In March 2024, Volozh was removed from the EU sanctions list. In July 2024, the Dutch holding company Yandex N.V. completed the full divestment of its Russian assets for $5.4 billion, marking the largest corporate exit from Russia following the invasion.

===Nebius Group===
In July 2024, the remaining non-Russian assets of Yandex N.V. were reorganized as Nebius Group, and trading on Nasdaq resumed on 21 October 2024 under the ticker NBIS. Volozh refocused Nebius on building a cloud platform for companies developing artificial intelligence products. In September 2025, Nebius signed a contract with Microsoft worth up to $19.4 billion, and another with Meta worth up to $27 billion in March 2026. That month NVIDIA also took a $2 billion equity stake as part of a strategic partnership. As of May 2026, Nebius had a market capitalization of approximately $50 billion, with Volozh holding an economic interest of around 11%.

==Life in Israel==
In 2014, following the Russian annexation of Crimea, Volozh moved to Tel Aviv, Israel, where he lives with his family. His parents also moved to Israel the same year. Volozh's connection to Israel began earlier; from 2010 to 2012 he served as a board member of Face.com, an Israeli facial-recognition company which was sold to Facebook in 2012. Volozh was also an investor in the company. From 2015 to 2020 he served on the board of NeuroSteer, an Israeli medical technology company specializing in brain signal processing. He later oversaw the rollout of several tech services in Israel, establishing a local office and an R&D center. In a 2019 interview, Volozh described Israel as an attractive hub due to its human talent and strategic role in the global tech economy. Volozh also frequently participates in professional technological conventions and forums in Israel.

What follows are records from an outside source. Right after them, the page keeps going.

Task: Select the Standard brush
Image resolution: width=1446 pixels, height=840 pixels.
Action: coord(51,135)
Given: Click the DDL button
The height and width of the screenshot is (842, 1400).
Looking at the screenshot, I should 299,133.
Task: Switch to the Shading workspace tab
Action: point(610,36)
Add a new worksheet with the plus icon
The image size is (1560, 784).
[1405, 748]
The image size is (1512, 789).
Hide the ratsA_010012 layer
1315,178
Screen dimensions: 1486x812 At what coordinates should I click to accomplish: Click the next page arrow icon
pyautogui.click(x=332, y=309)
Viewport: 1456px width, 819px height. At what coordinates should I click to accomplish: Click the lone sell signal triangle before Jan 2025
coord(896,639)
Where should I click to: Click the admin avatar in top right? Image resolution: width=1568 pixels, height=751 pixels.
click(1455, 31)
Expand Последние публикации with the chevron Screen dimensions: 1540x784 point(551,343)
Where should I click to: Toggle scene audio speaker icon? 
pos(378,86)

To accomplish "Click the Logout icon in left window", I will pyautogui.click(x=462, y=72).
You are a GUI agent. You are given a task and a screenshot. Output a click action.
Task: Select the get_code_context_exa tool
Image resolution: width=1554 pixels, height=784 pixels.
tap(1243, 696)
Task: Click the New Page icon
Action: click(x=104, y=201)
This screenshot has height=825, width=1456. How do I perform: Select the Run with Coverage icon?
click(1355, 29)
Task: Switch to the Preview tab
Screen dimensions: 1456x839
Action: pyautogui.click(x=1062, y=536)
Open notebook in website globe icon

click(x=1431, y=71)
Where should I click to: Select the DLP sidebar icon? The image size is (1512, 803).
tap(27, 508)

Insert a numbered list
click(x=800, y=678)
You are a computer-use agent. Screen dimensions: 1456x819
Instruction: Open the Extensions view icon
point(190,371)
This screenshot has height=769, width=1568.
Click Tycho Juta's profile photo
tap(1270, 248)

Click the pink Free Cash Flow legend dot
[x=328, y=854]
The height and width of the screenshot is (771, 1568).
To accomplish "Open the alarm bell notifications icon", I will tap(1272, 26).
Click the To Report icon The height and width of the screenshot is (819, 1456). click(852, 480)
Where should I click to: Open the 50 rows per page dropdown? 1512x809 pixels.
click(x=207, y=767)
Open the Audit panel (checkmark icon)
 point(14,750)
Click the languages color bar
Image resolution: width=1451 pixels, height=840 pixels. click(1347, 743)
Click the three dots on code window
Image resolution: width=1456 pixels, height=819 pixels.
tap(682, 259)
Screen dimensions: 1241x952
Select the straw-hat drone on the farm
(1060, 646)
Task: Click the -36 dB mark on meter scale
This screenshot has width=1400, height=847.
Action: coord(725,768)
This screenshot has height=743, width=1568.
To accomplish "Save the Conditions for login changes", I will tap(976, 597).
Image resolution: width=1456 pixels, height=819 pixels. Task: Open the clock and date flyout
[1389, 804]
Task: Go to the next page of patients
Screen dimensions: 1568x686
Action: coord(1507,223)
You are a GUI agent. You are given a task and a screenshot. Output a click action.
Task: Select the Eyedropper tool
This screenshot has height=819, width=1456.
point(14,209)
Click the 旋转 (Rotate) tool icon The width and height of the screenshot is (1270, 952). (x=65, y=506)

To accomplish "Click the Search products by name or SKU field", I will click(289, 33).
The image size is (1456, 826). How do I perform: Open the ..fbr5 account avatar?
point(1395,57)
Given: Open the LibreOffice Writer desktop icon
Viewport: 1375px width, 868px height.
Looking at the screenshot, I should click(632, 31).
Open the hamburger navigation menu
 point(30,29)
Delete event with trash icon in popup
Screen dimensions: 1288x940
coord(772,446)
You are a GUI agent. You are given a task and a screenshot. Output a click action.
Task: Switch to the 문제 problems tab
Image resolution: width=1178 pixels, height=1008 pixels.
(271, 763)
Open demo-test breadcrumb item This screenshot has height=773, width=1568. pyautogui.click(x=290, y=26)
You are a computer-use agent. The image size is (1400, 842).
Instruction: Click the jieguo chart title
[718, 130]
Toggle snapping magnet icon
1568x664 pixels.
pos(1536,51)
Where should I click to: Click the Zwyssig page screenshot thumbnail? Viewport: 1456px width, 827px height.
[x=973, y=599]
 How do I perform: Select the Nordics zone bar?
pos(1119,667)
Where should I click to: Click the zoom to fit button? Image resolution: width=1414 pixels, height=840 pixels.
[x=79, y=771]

According to Agentstvo, the website of Volozh described him as "a Kazakhstan-born, Israeli tech entrepreneur, computer scientist, investor, and philanthropist" and did not mention his Russian background. Yandex was described as "one of the largest internet companies in Europe" and its Russian origins were not mentioned. Kyiv Post, citing Wikiganda, argues that Volozh deleted some elements related to his past life in Russia on his Wikipedia page.

==Personal life==
Volozh married his first wife, Irina, in the 1980s while studying at university; the couple had three children before divorcing. In 2017, he married Tosha in Zikhron Ya'akov, Israel; they have three children together, having six children in total.

In 2016, Volozh acquired Maltese citizenship through its individual investor program. He resides in Tel Aviv with his family and holds Israeli citizenship. In October 2022, a residential property owned by Volozh in Amsterdam was occupied by squatters following the EU sanctions imposed against him; an Amsterdam district court later ruled that the squatters could remain due to sanctions restrictions preventing the renovation of the site.

In February 2024, the Council of the European Union decided not to renew sanctions against Volozh. In February 2026, Volozh completed the formal process of renouncing his Russian citizenship.

His eldest son, Lev, is the founder of MoscowFresh and a former manager at Yandex Taxi. His son Timofey is a New York-based jazz drummer who has organized and performed at benefit concerts supporting Ukraine since March 2022. His daughter Anna-Ester is an LGBTQ campaigner and animator based in London, heading the Dragonbee studio. Commenting on his children's civic and personal choices in contrast with the Kremlin establishment, an acquaintance noted in an interview that "when the EU put Arkady on the sanction list, the Kremlin must have had a huge laugh."